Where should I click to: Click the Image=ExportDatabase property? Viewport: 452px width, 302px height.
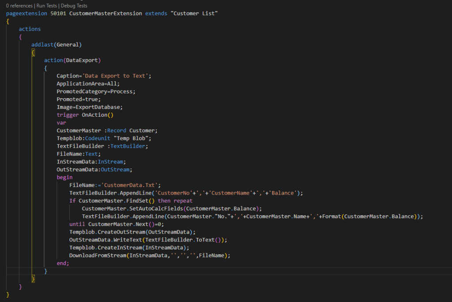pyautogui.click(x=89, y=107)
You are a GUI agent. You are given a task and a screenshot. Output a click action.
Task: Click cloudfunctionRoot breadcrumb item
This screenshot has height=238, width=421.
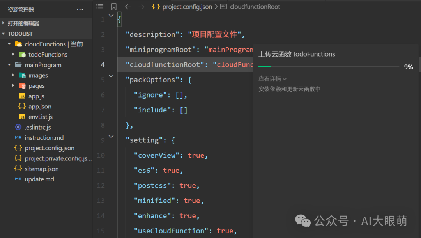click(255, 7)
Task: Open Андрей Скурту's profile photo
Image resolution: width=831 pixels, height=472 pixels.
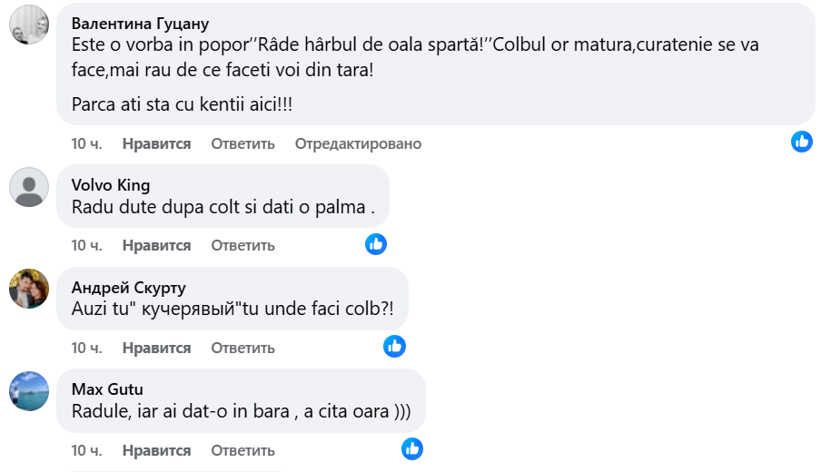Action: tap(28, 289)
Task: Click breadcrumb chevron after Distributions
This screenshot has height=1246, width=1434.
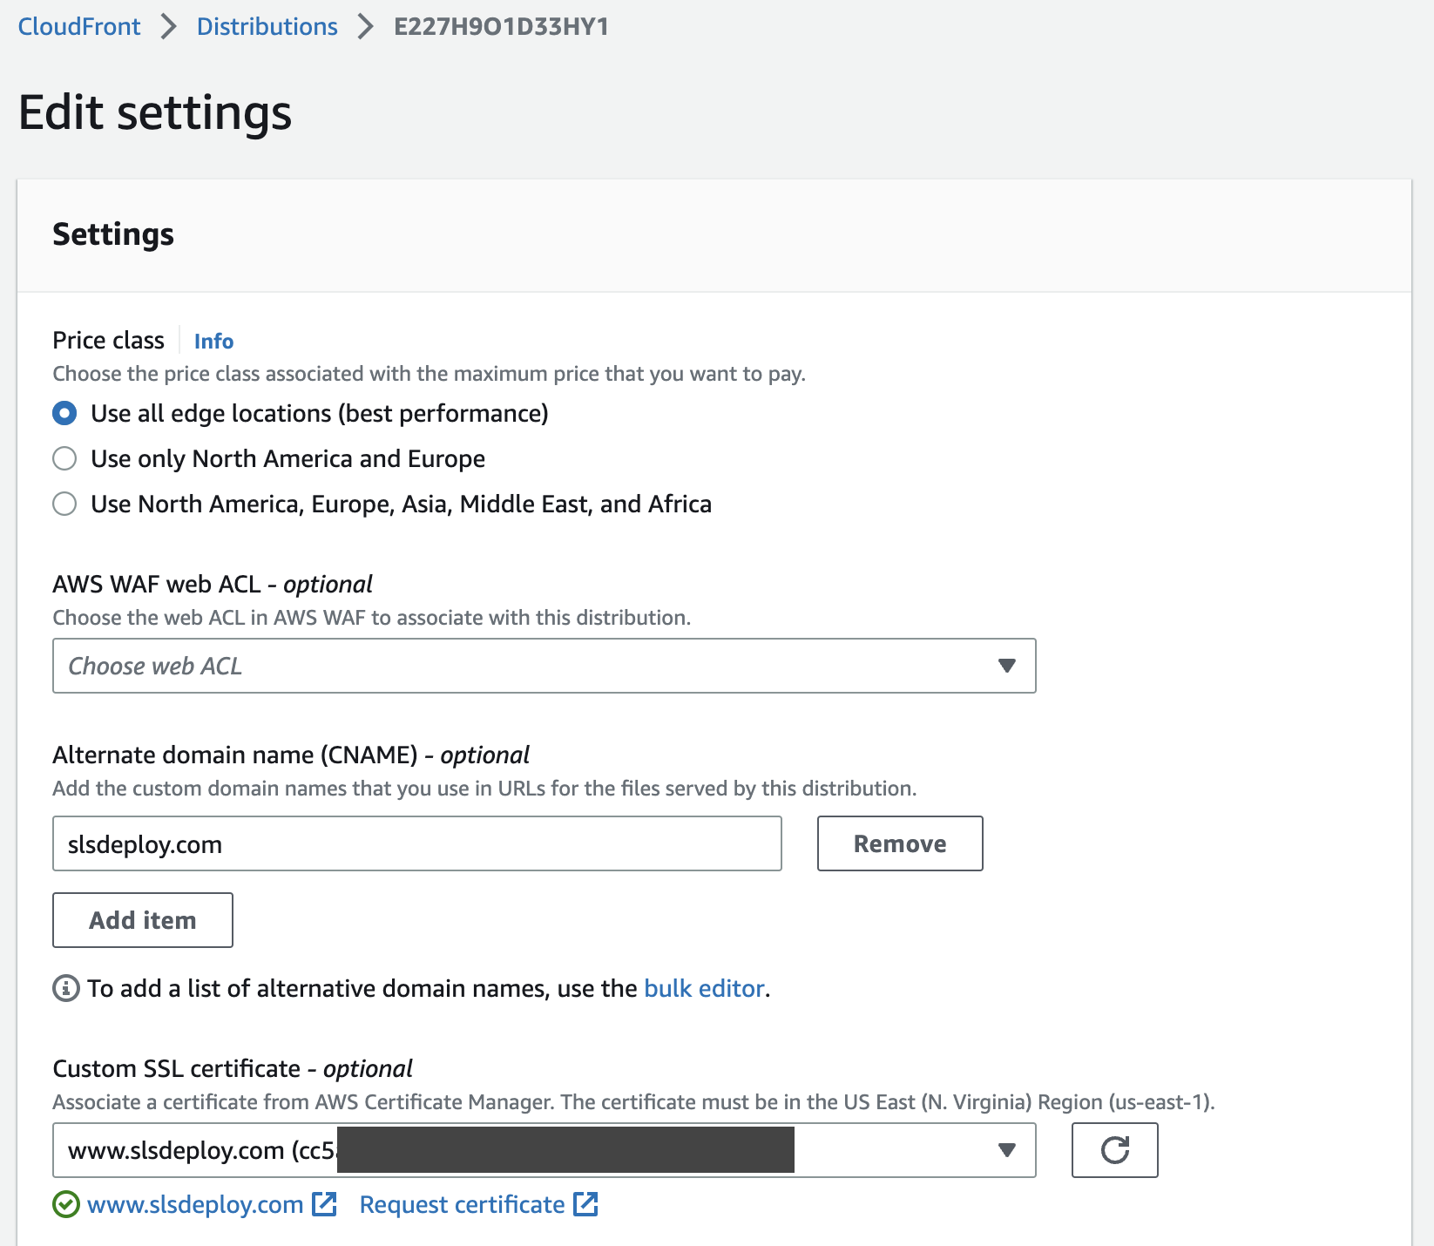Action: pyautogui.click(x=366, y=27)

* * *

• **Problem to solve**
Rewrite all of the records above, replacing "screenshot" with "capture" and keeping everything else the same. Leave the pictures out.

• **Complete answer**
Where should I click to: Click the Image=ExportDatabase property? Viewport: 452px width, 302px height.
pyautogui.click(x=89, y=107)
You are a GUI agent. You are given a task and a capture. Output a click action.
Task: Click cloudfunctionRoot breadcrumb item
This capture has height=238, width=421.
click(255, 7)
Task: Open Андрей Скурту's profile photo
Image resolution: width=831 pixels, height=472 pixels.
Action: tap(28, 289)
Task: Click breadcrumb chevron after Distributions
This capture has height=1246, width=1434.
Action: pyautogui.click(x=366, y=27)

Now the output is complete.